Women, who are regarded Allah's female slaves, are also divine trusts. As it is seen the word "jariya (female slave)" is not used in order to despise them but to protect them.

When the Prophet (pbuh) prohibited beating women, men started to act more understandably toward them. However, when some women saw the support of the Prophet (pbuh), they got spoiled. They started to act boldly toward their husbands. Hz. Umar informed the Messenger of Allah (pbuh) about it. The Messenger of Allah gave the permission to beat women based on the permission in a verse.

This time, men acted excessively and harmed women. The women had to take refuge in the Prophet (pbuh) again and complained about their husbands again. The Prophet (pbuh) said, "Those who beat their wives are not the good ones among you."

This incident shows us that man cannot get rid of extremism. Neither women nor men can easily find the moderate way. It is exemplary that some women Companions who felt the support of the Prophet started to stand up to men and that some Companions who got the permission to beat women overstepped the limits.   

What is understood from the orders of the Prophet (pbuh) above is as follows: It is essential for the husband and wife to get on well. It is not manliness to beat a woman when she makes a mistake.

The permission to beat given to man is a delicate prescription. Therefore, it should be used only when necessary and in sufficient dose.

Dhahabi, the great scholar, narrates how Hz. Umar, whom we know to have a stern temper and who got the permission to beat women from the Prophet (pbuh) in person, acts regarding the issue according to a weak narration as follows:

During the caliphate of Hz. Umar, a man went to the house of the caliph to complain to him about his wife, whose acts he did not like. He sat in front of the door and waited for Hz. Umar to come out. Just then, he heard a noise. Hz. Umar's wife started to shout at the caliph but Hz. Umar kept silent. When the poor man heard it, he thought, "If that is the case with Umar, the leader of the believers, who is famous for his uprightness and toughness, how can he find a solution to my problem?" Just as he was leaving, Hz. Umar came out and called out:

"What is the matter? What do you want?" The man replied, "O leader of the believers! I came to complain to you about my wife’s bad-temper and her disrespect to me. Then, I heard your wife uttering harsh words to you; so, I gave up the idea of complaining and returned. I said to myself, ‘If that is the situation of the leader of the believers, how can he find a solution to my problem?"

Thereupon, Hz. Umar said to the man,

"O my brother! I put up with her because of her rights over me. She cooks my food, bakes my bread, washes my clothes, breast-feeds my child… and yet none of them is her duty; and then she is a comfort to my heart and keeps me away from forbidden deeds. Therefore, I put up with what she does."
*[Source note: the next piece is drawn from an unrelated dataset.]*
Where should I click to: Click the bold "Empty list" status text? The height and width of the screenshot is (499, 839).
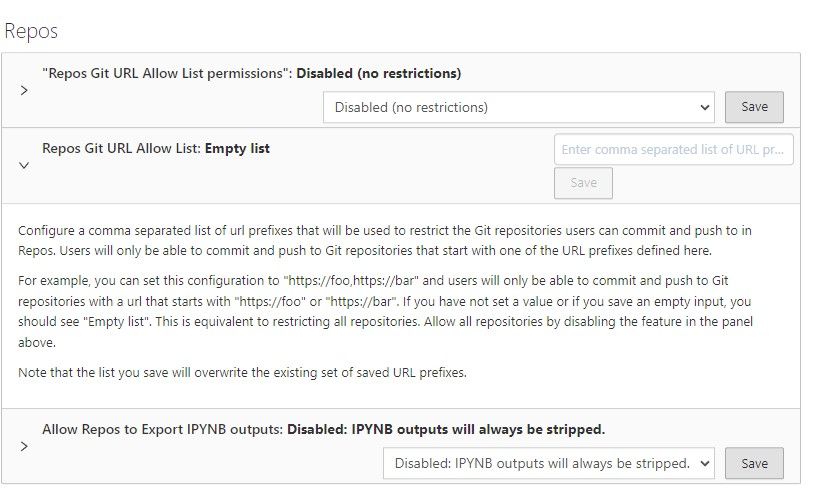(x=237, y=148)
When the man heard this, he said, "O leader of the believers! It is the same with my wife."

Thereupon, Hz. Umar consoled the man by saying, "Then, O my brother! Be patient with her, indeed this life is short!" (Dhahabai, al-Kabair, p. 179)

Some hadiths about treating women well:

"One of you tries to beat his wife as if he is beating a slave though he will probably sleep in the same bed as her at night." (Bukhari, Tafsiru surah (91)1; Muslim, Jannah 49)

"You should not bear a grudge against your wife. If you do not like one of her traits, you will like another trait of hers." (Muslim, Rada` 61)

Muawiya Ibn Hayda narrates: I asked the Messenger of Allah (pbuh) "O Messenger of Allah! What are women’s rights over us?" He said,

"One should feed her as he feeds himself and clothe her as he clothes himself; he should not strike her on the face nor disfigure her, and he should not abandon her in bed except in the house as a form of discipline." (Abu Dawud, Rada` 41; Ibn Majah, Nikah 3)

"The best one of the believers in terms of belief is the one with the best temper. The best of you is the one who treats his women in the best way." (Tirmidhi, Rada` 11; Abu Dawud, Sunnah, 15; Ibn Majah, Nikah 50)

"The world consists of a temporary benefit. The most beneficial thing in it is a religious woman." (Muslim, Rada` 64; Nasai, Nikah 15; Ibn Majah, Nikah 5)

Conclusion:

-    Women have been entrusted to men by Allah.
-    Those who beat women are ill-tempered, impatient and bad people.